Some days, he doesn’t know how he does it. The loss of his siblings, the ones he grew up with and depended on, who taught him patience and understanding, sits like a heavy weight on his chest, reminding him each day anew that he is the only one left.

The worst ache, though, is the ache left by the loss of his children. Alteans live long lives, generally, but even then it’s rare for a parent to outlive their children, and here Coran is, where both of them are not. He tries not to think about them, too much, because he has no idea how to handle this all-encompassing grief and permanent separation. He tries to put them out of mind, but that’s harder than he’d expected, because he sees them in the way Lance teases Pidge, in the way Hunk supports and listens to anyone who wants to talk, in the way Keith watches them and feels like an outsider.

What he wouldn’t give for them back! Aria and Theo, the twins, wreaking havoc in the Castle wherever they went, determined to give Coran a heart attack before they reached adulthood (all he wishes now is that they had reached it).

Coran hears the paladins toss around old Earth proverbs, and the one that hurts the most is _home is where the heart is_.

His heart was the twins, and they’re gone.

He tries not to think about them, but it’s nearly impossible—Lance is so like Theo, with his humor and the way he tries to hide how inadequate he feels, how much he tries to give his entirety to the ones he cares about, how he depends on knowing there’s someone there to support him.
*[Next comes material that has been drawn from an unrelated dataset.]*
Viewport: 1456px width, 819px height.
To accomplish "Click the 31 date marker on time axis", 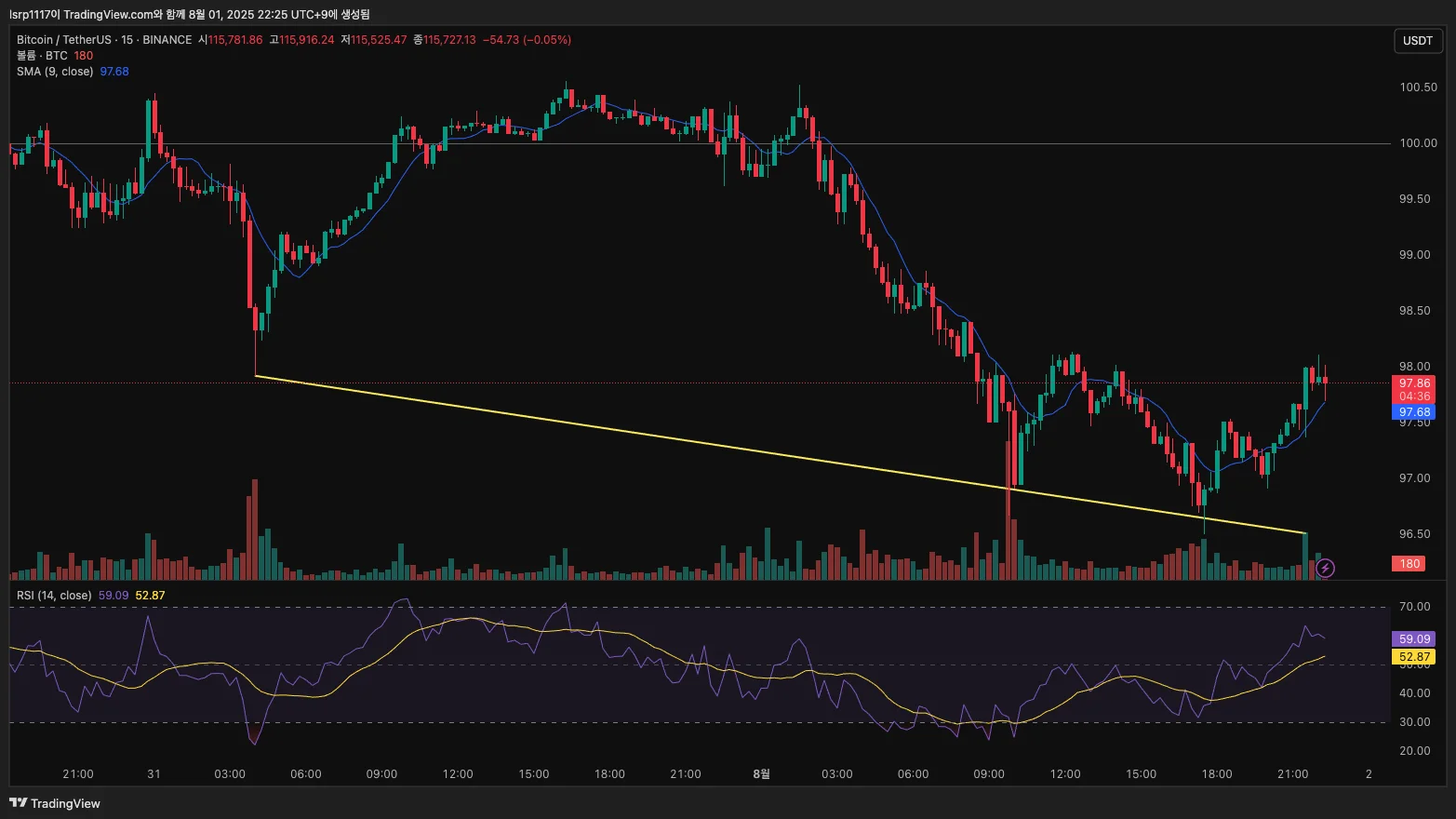I will pos(154,774).
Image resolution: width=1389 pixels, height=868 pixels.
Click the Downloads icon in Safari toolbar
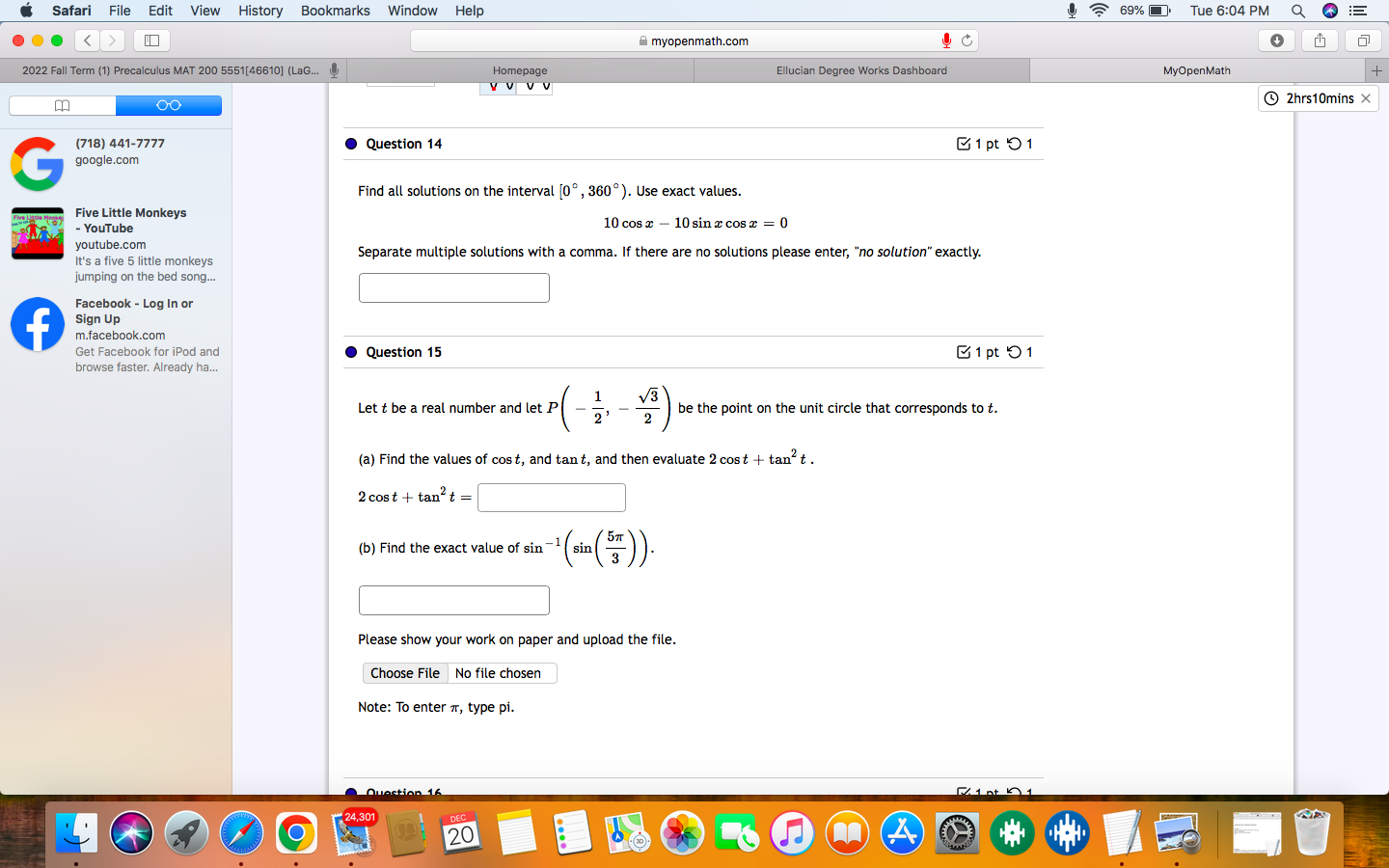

Coran hates to even think it, but secretly he’s so glad that no one on the ship is quite like Aria. Keith is almost similar, with his emotional distance—but Aria was reserved because they wanted to be, and Keith is reserved because he feels distant, and doesn’t know how to be closer. Aria could, if they wanted—but people made them uncomfortable, and it was more comfortable to watch until something happened that required their direct intervention.

(Usually, it meant Theo had gotten himself into trouble.)

Coran shoves it down. He compartmentalizes. He pretends he doesn’t mourn them with every breath. He lies to himself and to Allura, when her questioning eyes soften and she glances at him, worried. He tries not to think about them at all, but it’s so much harder than he’d ever bargained for.

He lets himself think that it’s okay that he doesn’t know how they died.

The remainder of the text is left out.